Hearing the beginnings of some sort of ruckus my Mother started down the stairs, asking, “Dusty, is anything wrong?” With a bride’s overly-sensitive hearing, my sister said, “What? Something’s wrong? With the cake? What’s wrong with the cake?”
Faking a lighthearted laugh, I practically screamed, “Oh, Shontyl. Ha Ha. Relax, sister of mine. There’s nothing wrong with the cake. Don’t come down here, its bad luck for a bride to see the cake before the wedding.”
Skeptically she said, “What? No it’s not.”
“Yes it is, I read it somewhere.”
“You’re so funny. Go fix your hair. I’ve GOT this.”

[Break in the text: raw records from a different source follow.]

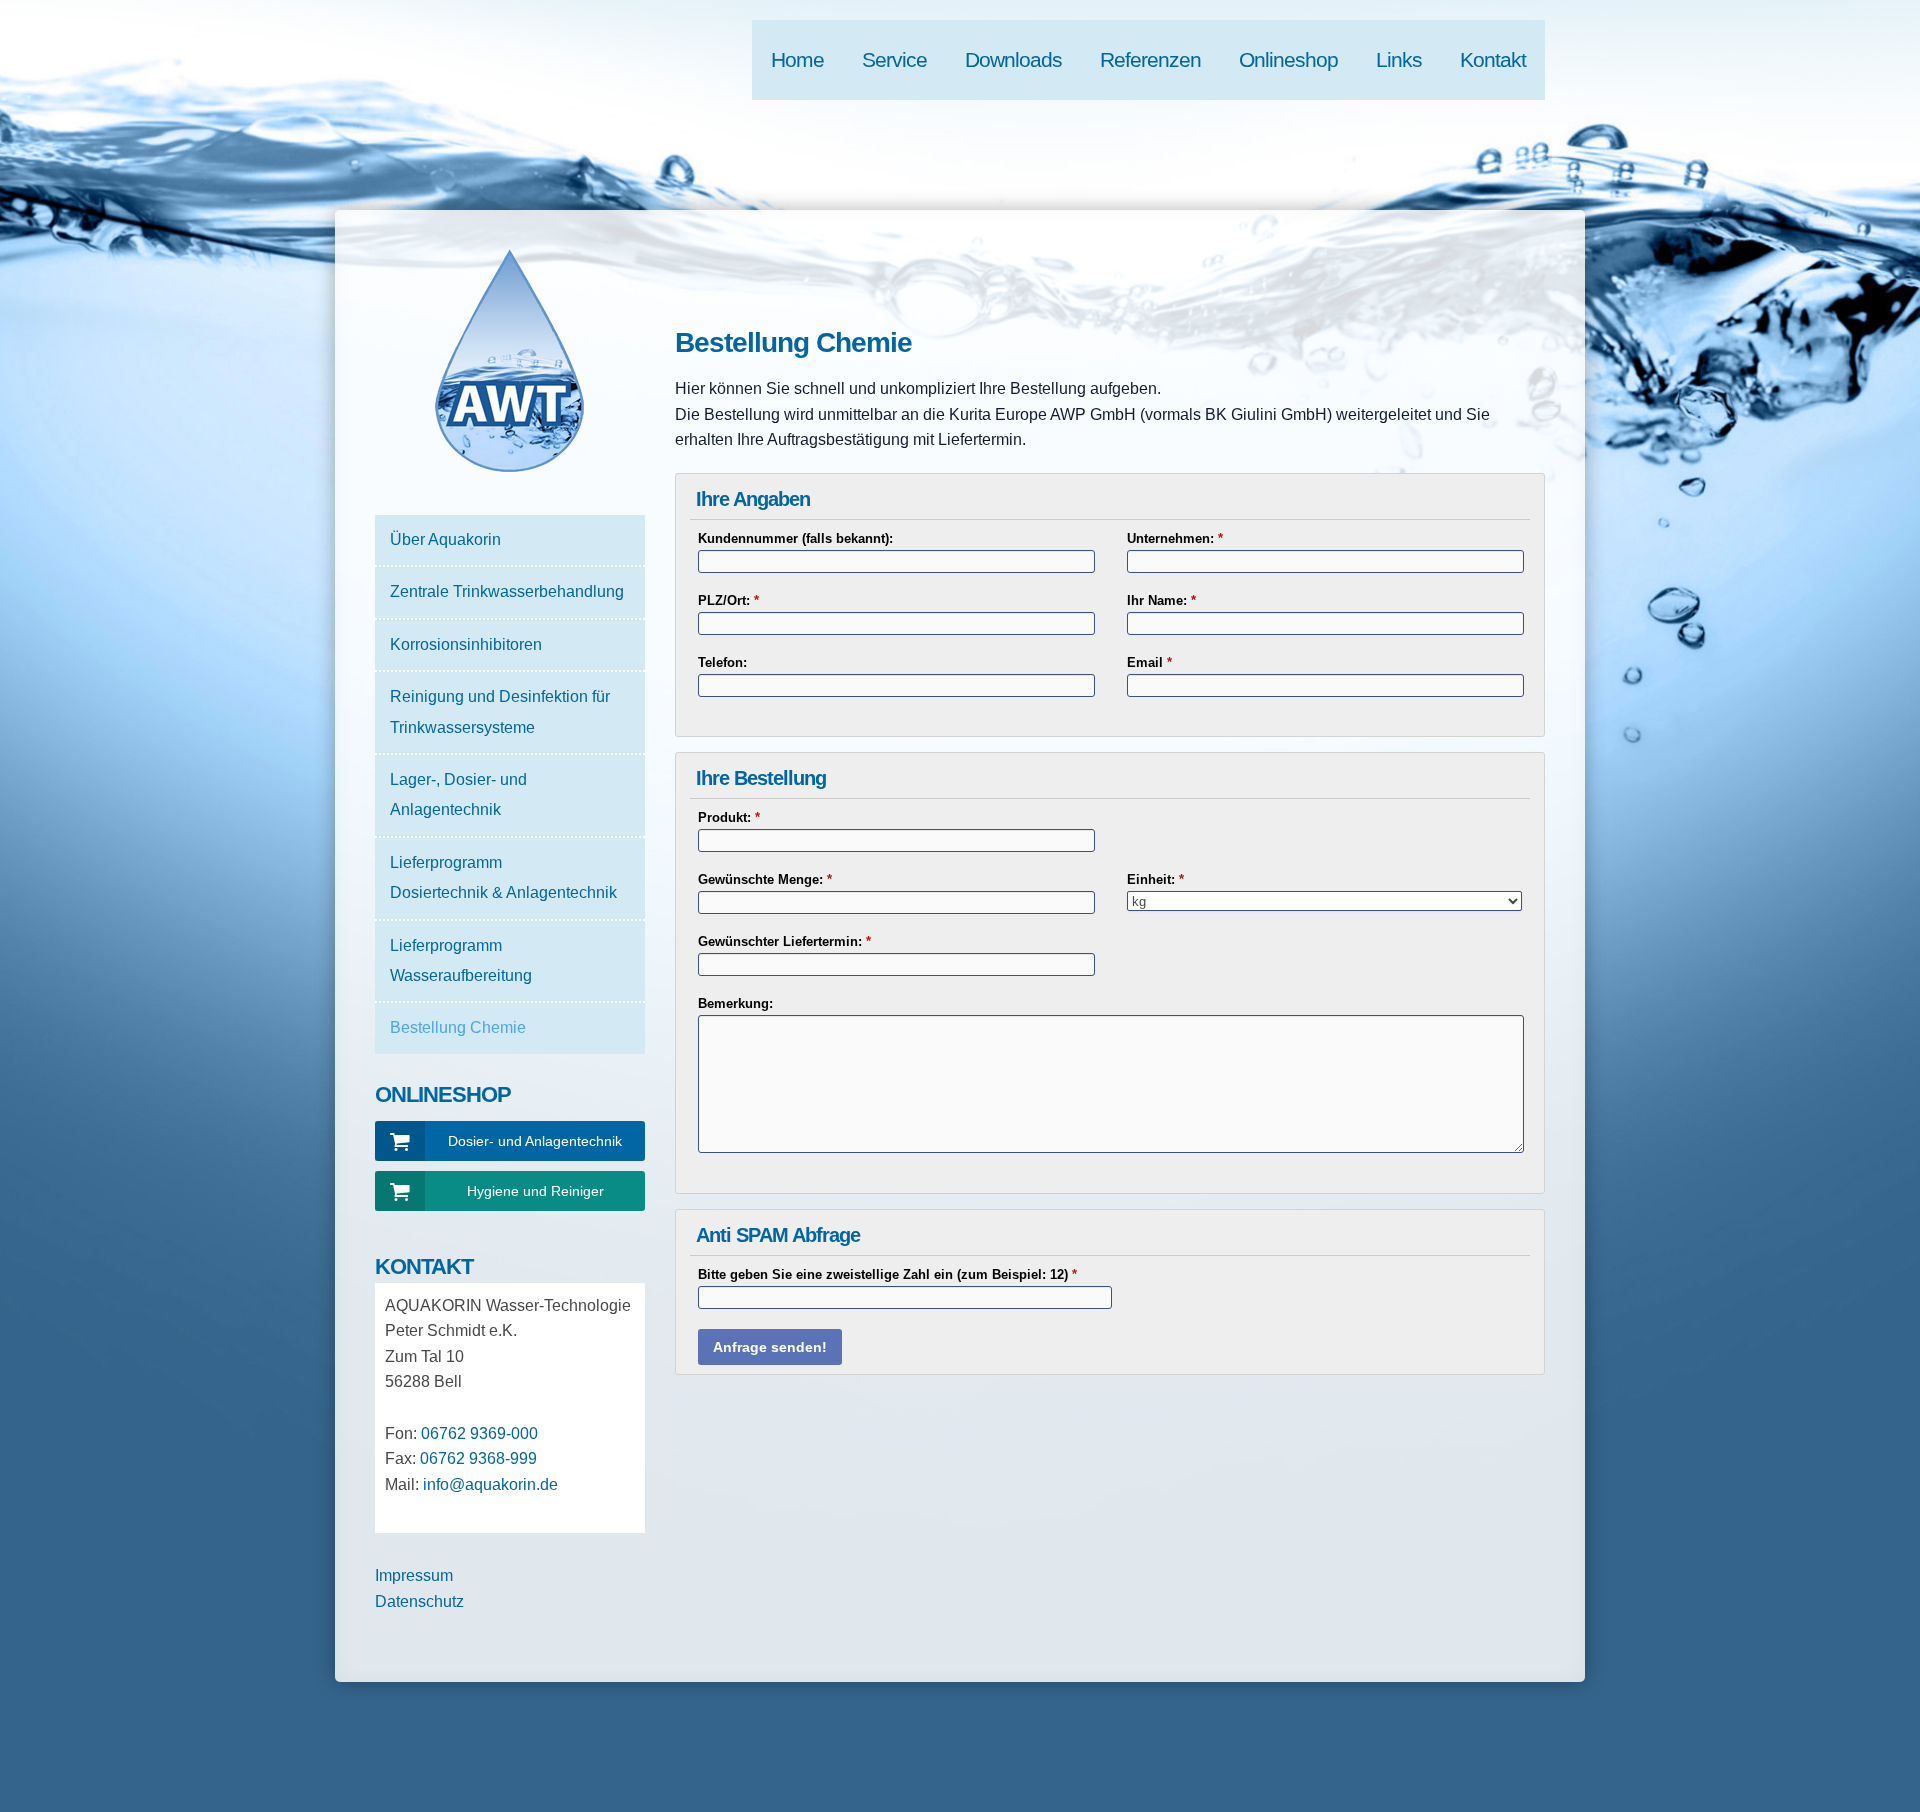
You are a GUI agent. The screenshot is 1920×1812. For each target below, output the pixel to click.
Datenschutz (419, 1601)
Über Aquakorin (445, 539)
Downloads (1013, 59)
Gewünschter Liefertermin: (784, 941)
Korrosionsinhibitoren (466, 644)
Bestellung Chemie (458, 1027)
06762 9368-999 (478, 1458)
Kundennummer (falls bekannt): (795, 538)
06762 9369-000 (479, 1433)
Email (1149, 662)
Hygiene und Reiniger (535, 1191)
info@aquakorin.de (490, 1484)
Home (797, 59)
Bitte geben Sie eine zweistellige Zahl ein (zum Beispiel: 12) (887, 1274)
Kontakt (1493, 59)
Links (1399, 59)
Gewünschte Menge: (765, 879)
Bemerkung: (735, 1003)
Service (894, 59)
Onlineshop (1288, 59)
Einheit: (1155, 879)
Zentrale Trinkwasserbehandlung (507, 591)
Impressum (414, 1575)
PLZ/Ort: (728, 600)
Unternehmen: (1175, 538)
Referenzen (1150, 59)
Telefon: (722, 662)
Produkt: (729, 817)
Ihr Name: (1161, 600)
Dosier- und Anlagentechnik (535, 1141)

My mother looked at me quizzically and I mouthed, “Do. Not. Let. Her. Down. Here.” And I gave her a smile like you give when you realize you’ve forgotten your wallet while on a date. Turning to the baker’s husband, I said, “Shouldn’t you be on your way? You have a music box to purchase. Precious Moments. Go now.”

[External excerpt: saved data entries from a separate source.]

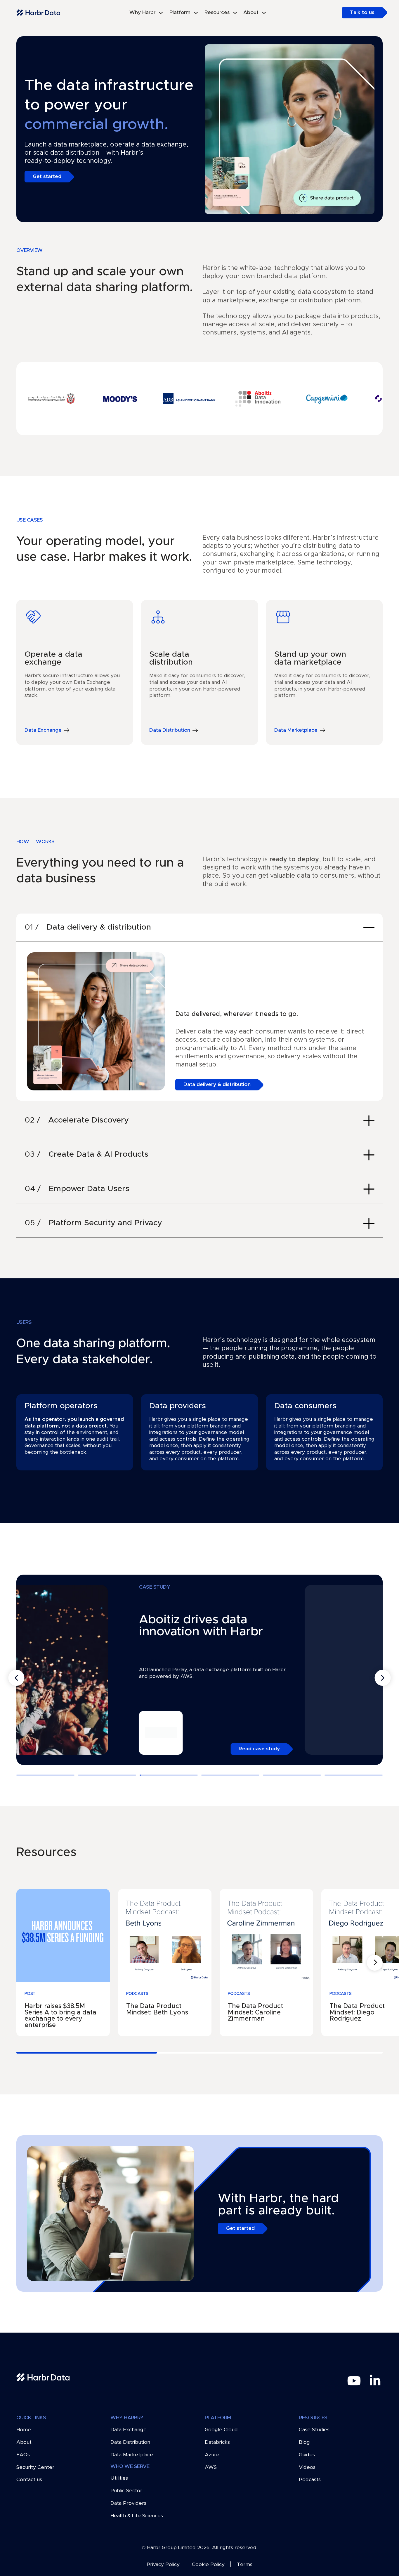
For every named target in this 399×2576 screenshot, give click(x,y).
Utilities (119, 2478)
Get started (47, 176)
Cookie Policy (208, 2564)
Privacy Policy (163, 2564)
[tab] (45, 1775)
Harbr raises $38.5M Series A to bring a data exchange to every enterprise (60, 2015)
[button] (199, 928)
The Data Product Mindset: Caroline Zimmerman (255, 2012)
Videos (307, 2467)
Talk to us (362, 12)
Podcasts (310, 2479)
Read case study (157, 1748)
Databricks (217, 2442)
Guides (307, 2455)
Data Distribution (130, 2442)
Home (23, 2429)
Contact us (29, 2479)
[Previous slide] (16, 1678)
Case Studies (314, 2429)
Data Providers (128, 2503)
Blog (304, 2442)
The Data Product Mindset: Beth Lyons (157, 2009)
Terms (244, 2564)
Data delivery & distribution (217, 1084)
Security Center (35, 2467)
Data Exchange (128, 2429)
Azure (212, 2455)
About (24, 2442)
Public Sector (126, 2490)
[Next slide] (383, 1678)
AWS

He whined, “But its Labor Day weekend.”
“That’s not my problem. I’m trying to keep both of us alive.”
“She can’t be that bad.”
Chuckling, I said, “I see you have mis-assessed this situation. And you’re right, she might not kill me, but one or both of you will perish. Please leave now. I’m not telling you again. Don’t make me start cussing all up in the church. I’m not Methodist.”
Looking fearfully at me, as she heard shoes on the stairs, the baker turned and said, “I hear someone? Is that her?”
“You're closest. Are they wearing a white dress?” I asked hurriedly shooing her husband out the door and into the mini-van.
“Is it the color of the punch?”
“Then it’s a bridesmaid. Everyone knows the bridesmaid dresses match the punch. Are you a Yankee?
We were able to shift the focus from the cake to the wedding itself. It went off without a hitch. I did not protest the fern placement and sang my heart out to “The Wedding Song” and Debbie Gibson’s “Lost in Your Eyes”. It was 1989, y’all. That was a “the song”, do you hear me?
I don’t know how he did it, but in the end, clumsy baker-husband found a reasonable facsimile of the music box. It wasn’t Precious Moments but it was close enough to fool my sister until after she returned from her honeymoon. By that time I had returned to school and have been afraid to broach the subject. I truly hope she didn’t kill that man, although if she did, I understand.
I wonder what Carson McCullers would say?